*** Provided data ***

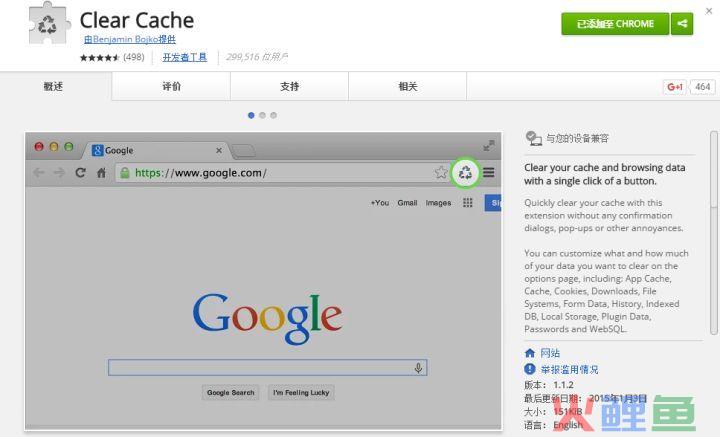Click the home icon beside 网站
720x437 pixels.
[530, 353]
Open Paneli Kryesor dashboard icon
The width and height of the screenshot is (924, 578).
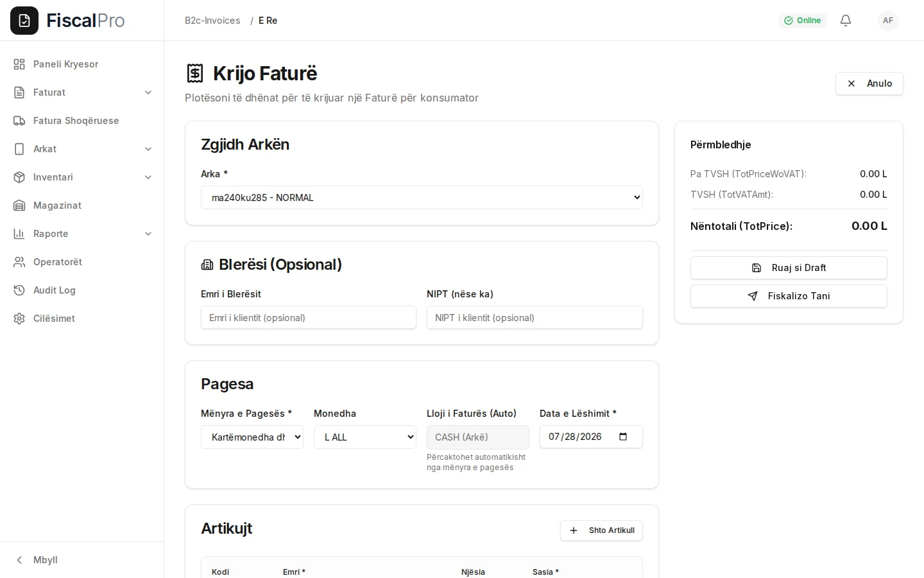(x=19, y=64)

*** End of Provided data ***

§ **Required action**: Beginning with the line that contains "The width and", reproduce every line through the end of the records above exactly, leaving pictures out.

§ **Solution**:
The width and height of the screenshot is (924, 578).
(x=19, y=64)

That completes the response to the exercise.